HOW TO COMPLETE THIS TASK:
In the entries that follow, how many lines include "Select"? Give the number and nothing else.

(Source data)
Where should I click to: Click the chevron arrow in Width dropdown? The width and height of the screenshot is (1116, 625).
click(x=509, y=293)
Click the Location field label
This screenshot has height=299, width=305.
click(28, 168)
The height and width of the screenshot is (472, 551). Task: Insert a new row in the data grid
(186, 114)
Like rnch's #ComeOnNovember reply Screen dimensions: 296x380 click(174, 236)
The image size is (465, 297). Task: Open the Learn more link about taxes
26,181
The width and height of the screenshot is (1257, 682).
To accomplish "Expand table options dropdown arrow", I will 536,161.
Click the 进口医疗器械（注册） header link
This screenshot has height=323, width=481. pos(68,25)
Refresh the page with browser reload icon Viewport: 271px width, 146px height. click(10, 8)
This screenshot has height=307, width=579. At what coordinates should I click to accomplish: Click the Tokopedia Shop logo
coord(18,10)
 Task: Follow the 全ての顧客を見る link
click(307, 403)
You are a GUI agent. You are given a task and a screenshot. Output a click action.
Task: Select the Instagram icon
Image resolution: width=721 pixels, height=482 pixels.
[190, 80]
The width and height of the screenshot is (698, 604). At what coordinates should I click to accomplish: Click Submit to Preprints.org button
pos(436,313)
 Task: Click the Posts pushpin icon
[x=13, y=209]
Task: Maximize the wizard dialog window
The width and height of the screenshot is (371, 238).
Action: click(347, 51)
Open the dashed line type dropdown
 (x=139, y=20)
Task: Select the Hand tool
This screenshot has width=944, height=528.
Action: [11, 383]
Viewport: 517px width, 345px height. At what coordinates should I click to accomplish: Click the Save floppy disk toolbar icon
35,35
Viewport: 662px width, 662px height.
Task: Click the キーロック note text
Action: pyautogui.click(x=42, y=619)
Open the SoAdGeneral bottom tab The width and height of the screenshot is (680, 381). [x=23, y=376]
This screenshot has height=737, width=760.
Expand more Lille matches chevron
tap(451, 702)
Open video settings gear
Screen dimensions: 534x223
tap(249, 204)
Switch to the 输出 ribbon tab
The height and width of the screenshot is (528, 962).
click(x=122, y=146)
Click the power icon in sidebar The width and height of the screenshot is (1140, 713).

REPLY TO THE TASK:
2